> [CHECK YOUR UNDERSTANDING]:
A. Using the excerpt on RDTs at drug shops, decide whether each statement agrees with it: (i) some participants said drug sellers sometimes treat clients with dirty hands; (ii) health workers were the only group worried that referral might still not happen; (iii) the quoted nursing assistant works at Health Centre B. Answer yes or no for each and quote the words that settle it.
B. From the excerpt on RDTs at drug shops, list every group said to have cited the lack of trained staff at drug shops.

::: PAGE EXTRACT

There was also fear that some drug shops may not observe good hygiene practices while performing tests and, therefore, could transmit infections. Some participants reported that some drug sellers at times give treatment to clients with dirty hands.

RDTs may not lead to improved referral

There was a concern among community members and health workers that in spite of the use of RDTs at drug shops, referral may still not occur, with frequent reports that drug shop sellers prefer to continue to treat patients than refer, even when seriously ill.

'Once you enter into a drug shop even when the illness is beyond them, they can't leave you to go, they make sure that they get some money out of you' (Participant 3, FGD with community leaders at community 9).

'I think it's because they don't want to miss money. So they try their best to treat the patient, till the patient sees no sign of improvement and decides to go to a government hospital on his/her own' (Health Worker 2, nursing assistant at Health Centre B).

RDTs may be carried out by unqualified staff

This study sought to find out the extent to which different actors trusted drug shops. A problem cited by many health workers and officials as well as community members was the lack of trained staff attending at drug shops.

::::::
::: DATA EXTRACT

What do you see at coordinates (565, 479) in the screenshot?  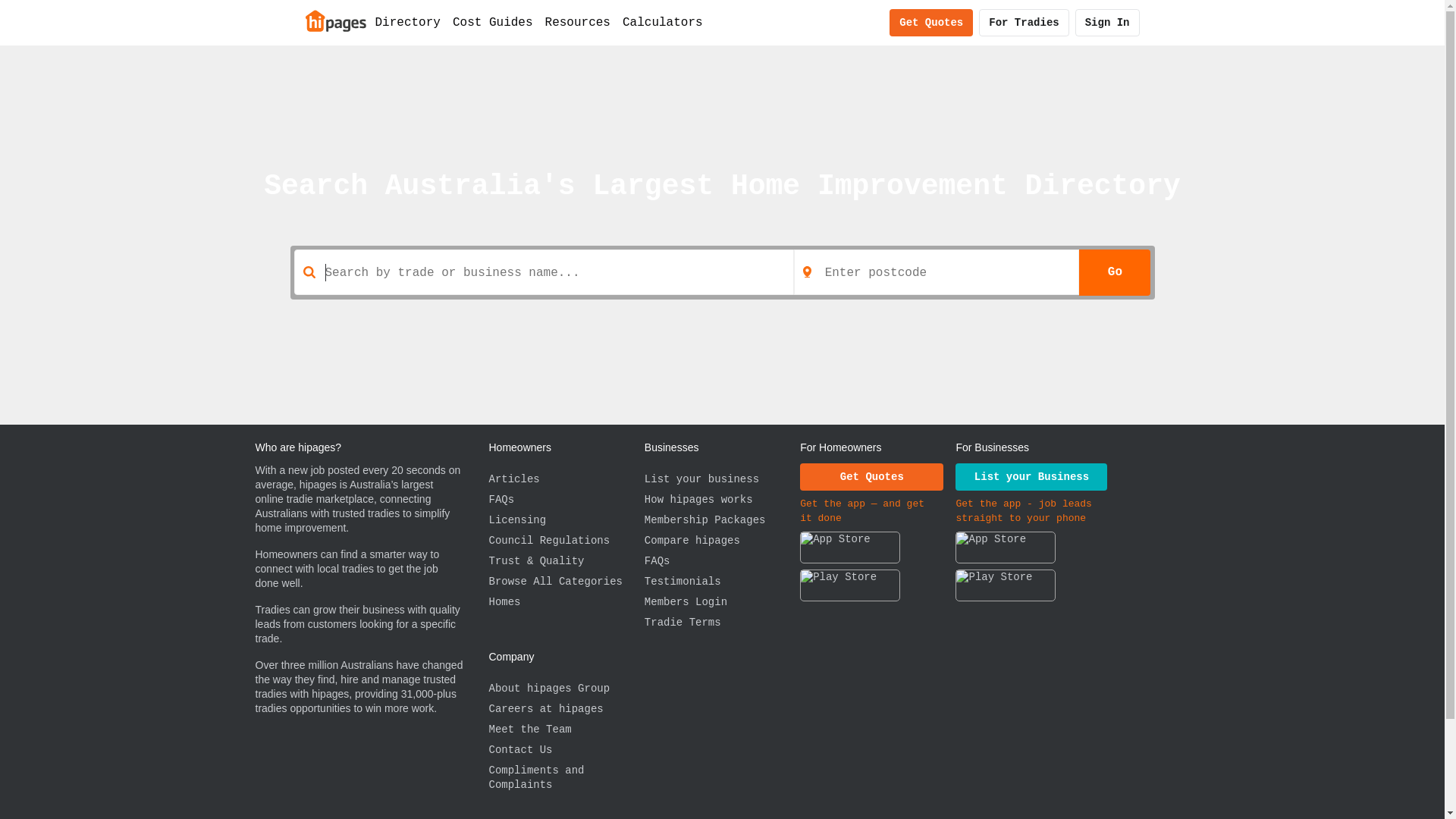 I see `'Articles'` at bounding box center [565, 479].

::::::
::: DATA EXTRACT

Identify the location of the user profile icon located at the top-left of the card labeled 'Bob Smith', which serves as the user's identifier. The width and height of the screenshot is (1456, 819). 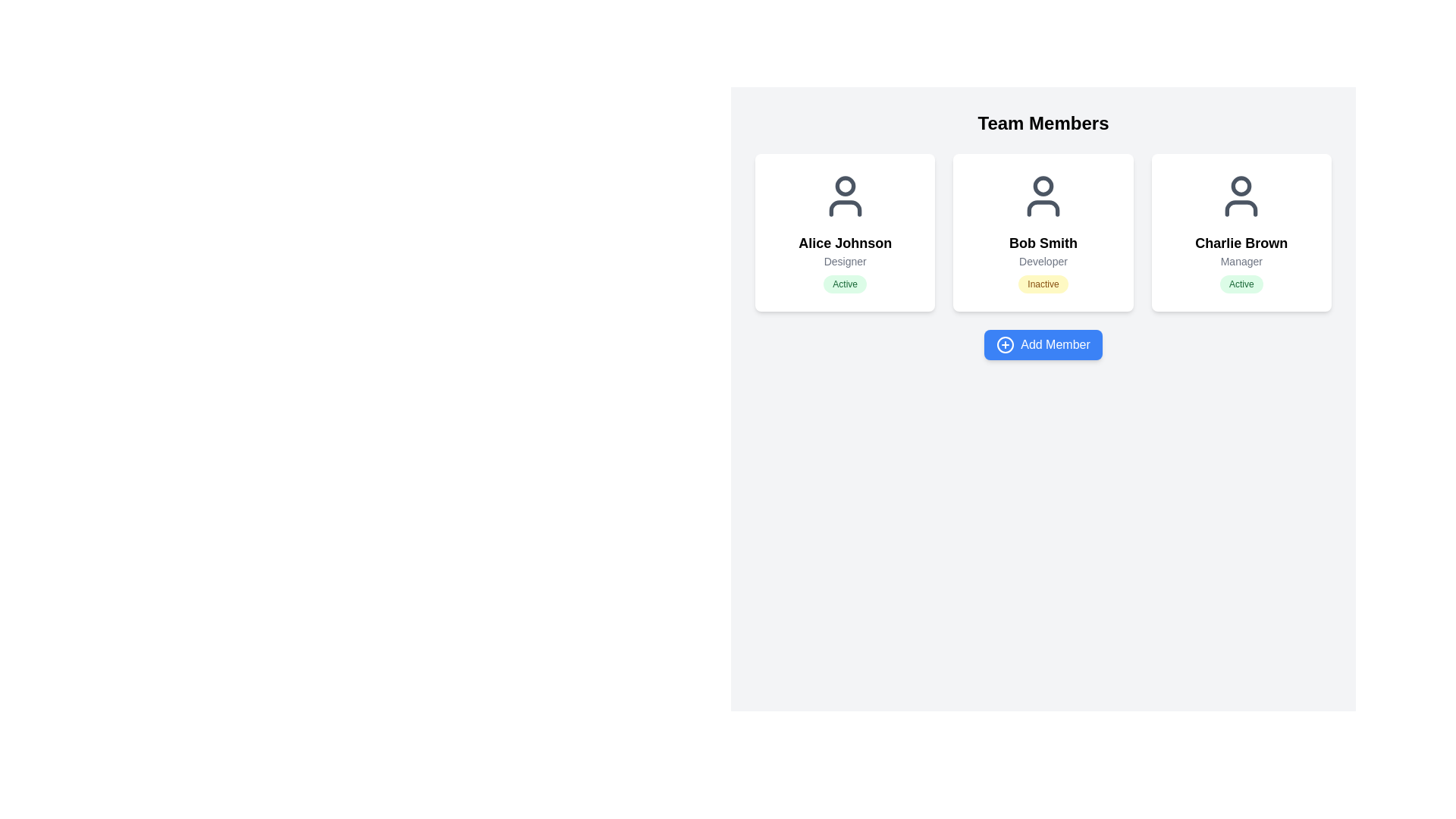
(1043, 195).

::::::

> [ANSWERS TO THE TASKS]:
A.
(i) Yes: "Some participants reported that some drug sellers at times give treatment to clients with dirty hands."
(ii) No: "There was a concern among community members and health workers that in spite of the use of RDTs at drug shops, referral may still not occur"
(iii) Yes: "Health Worker 2, nursing assistant at Health Centre B"

B.
Health workers
Officials
Community members